Since the collision system process one face at a time. Each time the collision happens at an edge, it will generate a contact, but since we are dealing with a manifold, there will also be another face the shared the same edge and will produced another contact.
Unless those the two faces have the same plane equation, those two contacts will have different normal, and because of numerical error they will also have slightly different positions.
this is the cause of discontinue reaction forces by the solver.
I have tried many different solutions to this problem. most of the previous newton versions where base on generating the contacts, them in a postprocessing pass remove the redundant ones.
This is a very error prompt approach, that is full of numerical errors and tolerance tunning problems.
for Newton 4 the new approach is taking the assumption that the surface is continue, Therefore the contact generation itself should not generate more than one contact at the edge.
to do that, the mesh patch is authored with the edge information about the adjacent face.
then it generates a cap, that will extend the face by some skirt coplanar to the adjacent face.
for this the patch generator, determine if the two faced form a convex or concave edge.

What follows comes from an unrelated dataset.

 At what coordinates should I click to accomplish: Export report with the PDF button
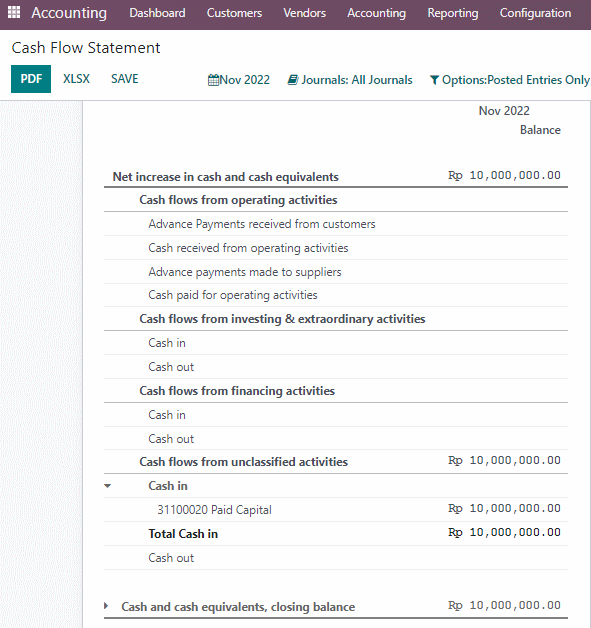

when the edge in concave, the cap is zero length, because the should be not contacts over the edge.
if the two adjacent fasce are coplanar or convex, the face is extended, and it turns out that the contact in one face will be convex but for the other will be concave, therefore only one contact should be produced.
at least that's the general idea, the implementation is more involved, and that's why I put the comment there. I know that if I got there and I get a normal that is not perpendicular to the edge, it means that the other face will also generate a contact with a different normal.
I did not have a reproducible test at the time, so this one is very nice for debugging.
if you build in release or if you comment out the assert, it should run, so please try that, until I debug this,
also related to the second bug where you say the contacts set are reduce to zero after pruning,
that must certainly a different bug, so we check that later.